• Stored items
........

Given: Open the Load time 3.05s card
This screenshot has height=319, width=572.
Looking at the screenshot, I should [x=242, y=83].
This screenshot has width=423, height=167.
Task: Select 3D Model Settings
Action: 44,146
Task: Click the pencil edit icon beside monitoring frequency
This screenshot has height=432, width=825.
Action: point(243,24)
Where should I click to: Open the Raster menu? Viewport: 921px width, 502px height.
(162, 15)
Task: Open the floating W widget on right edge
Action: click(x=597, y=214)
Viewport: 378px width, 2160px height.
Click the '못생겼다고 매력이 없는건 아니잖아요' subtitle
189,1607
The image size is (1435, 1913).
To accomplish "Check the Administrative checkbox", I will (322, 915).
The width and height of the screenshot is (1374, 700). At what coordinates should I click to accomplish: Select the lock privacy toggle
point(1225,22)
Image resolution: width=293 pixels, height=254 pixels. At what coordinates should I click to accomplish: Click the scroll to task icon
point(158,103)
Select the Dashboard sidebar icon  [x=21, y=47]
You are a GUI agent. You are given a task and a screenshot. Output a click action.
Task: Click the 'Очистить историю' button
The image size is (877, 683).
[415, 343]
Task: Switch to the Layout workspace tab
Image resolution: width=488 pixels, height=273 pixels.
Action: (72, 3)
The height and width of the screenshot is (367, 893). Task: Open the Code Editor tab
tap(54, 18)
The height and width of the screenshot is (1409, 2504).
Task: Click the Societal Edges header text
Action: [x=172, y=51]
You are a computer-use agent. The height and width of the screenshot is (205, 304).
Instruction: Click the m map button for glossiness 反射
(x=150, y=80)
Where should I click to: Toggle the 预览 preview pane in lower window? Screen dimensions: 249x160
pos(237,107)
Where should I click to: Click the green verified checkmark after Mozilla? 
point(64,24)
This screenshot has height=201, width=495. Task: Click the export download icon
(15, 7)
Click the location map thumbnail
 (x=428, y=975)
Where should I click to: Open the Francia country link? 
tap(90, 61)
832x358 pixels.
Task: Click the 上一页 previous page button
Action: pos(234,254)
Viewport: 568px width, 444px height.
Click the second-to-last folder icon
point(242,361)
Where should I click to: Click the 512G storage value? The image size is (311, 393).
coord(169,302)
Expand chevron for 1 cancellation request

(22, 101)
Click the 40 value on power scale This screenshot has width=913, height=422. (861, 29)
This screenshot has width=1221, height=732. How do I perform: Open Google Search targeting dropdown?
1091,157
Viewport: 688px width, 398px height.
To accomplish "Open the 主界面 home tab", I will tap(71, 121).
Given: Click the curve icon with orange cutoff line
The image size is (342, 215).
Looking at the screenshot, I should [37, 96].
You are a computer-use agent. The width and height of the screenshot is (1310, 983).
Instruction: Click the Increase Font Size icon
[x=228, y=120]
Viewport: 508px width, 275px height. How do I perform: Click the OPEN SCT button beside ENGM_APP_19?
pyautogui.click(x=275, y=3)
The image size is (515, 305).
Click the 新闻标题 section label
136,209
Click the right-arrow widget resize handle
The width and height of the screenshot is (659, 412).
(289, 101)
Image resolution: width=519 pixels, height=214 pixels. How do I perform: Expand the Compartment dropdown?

........

Repeat each line of the data exactly, missing none.

• Task response
Given: Open the Load time 3.05s card
This screenshot has height=319, width=572.
Looking at the screenshot, I should [x=242, y=83].
This screenshot has width=423, height=167.
Task: Select 3D Model Settings
Action: 44,146
Task: Click the pencil edit icon beside monitoring frequency
This screenshot has height=432, width=825.
Action: point(243,24)
Where should I click to: Open the Raster menu? Viewport: 921px width, 502px height.
(162, 15)
Task: Open the floating W widget on right edge
Action: click(x=597, y=214)
Viewport: 378px width, 2160px height.
Click the '못생겼다고 매력이 없는건 아니잖아요' subtitle
189,1607
The image size is (1435, 1913).
To accomplish "Check the Administrative checkbox", I will (322, 915).
The width and height of the screenshot is (1374, 700). At what coordinates should I click to accomplish: Select the lock privacy toggle
point(1225,22)
Image resolution: width=293 pixels, height=254 pixels. At what coordinates should I click to accomplish: Click the scroll to task icon
point(158,103)
Select the Dashboard sidebar icon  [x=21, y=47]
You are a GUI agent. You are given a task and a screenshot. Output a click action.
Task: Click the 'Очистить историю' button
The image size is (877, 683).
[415, 343]
Task: Switch to the Layout workspace tab
Image resolution: width=488 pixels, height=273 pixels.
Action: (72, 3)
The height and width of the screenshot is (367, 893). Task: Open the Code Editor tab
tap(54, 18)
The height and width of the screenshot is (1409, 2504).
Task: Click the Societal Edges header text
Action: [x=172, y=51]
You are a computer-use agent. The height and width of the screenshot is (205, 304).
Instruction: Click the m map button for glossiness 反射
(x=150, y=80)
Where should I click to: Toggle the 预览 preview pane in lower window? Screen dimensions: 249x160
pos(237,107)
Where should I click to: Click the green verified checkmark after Mozilla? 
point(64,24)
This screenshot has height=201, width=495. Task: Click the export download icon
(15, 7)
Click the location map thumbnail
 (x=428, y=975)
Where should I click to: Open the Francia country link? 
tap(90, 61)
832x358 pixels.
Task: Click the 上一页 previous page button
Action: pos(234,254)
Viewport: 568px width, 444px height.
Click the second-to-last folder icon
point(242,361)
Where should I click to: Click the 512G storage value? The image size is (311, 393).
coord(169,302)
Expand chevron for 1 cancellation request

(22, 101)
Click the 40 value on power scale This screenshot has width=913, height=422. (861, 29)
This screenshot has width=1221, height=732. How do I perform: Open Google Search targeting dropdown?
1091,157
Viewport: 688px width, 398px height.
To accomplish "Open the 主界面 home tab", I will tap(71, 121).
Given: Click the curve icon with orange cutoff line
The image size is (342, 215).
Looking at the screenshot, I should [37, 96].
You are a computer-use agent. The width and height of the screenshot is (1310, 983).
Instruction: Click the Increase Font Size icon
[x=228, y=120]
Viewport: 508px width, 275px height. How do I perform: Click the OPEN SCT button beside ENGM_APP_19?
pyautogui.click(x=275, y=3)
The image size is (515, 305).
Click the 新闻标题 section label
136,209
Click the right-arrow widget resize handle
The width and height of the screenshot is (659, 412).
(289, 101)
Image resolution: width=519 pixels, height=214 pixels. How do I perform: Expand the Compartment dropdown?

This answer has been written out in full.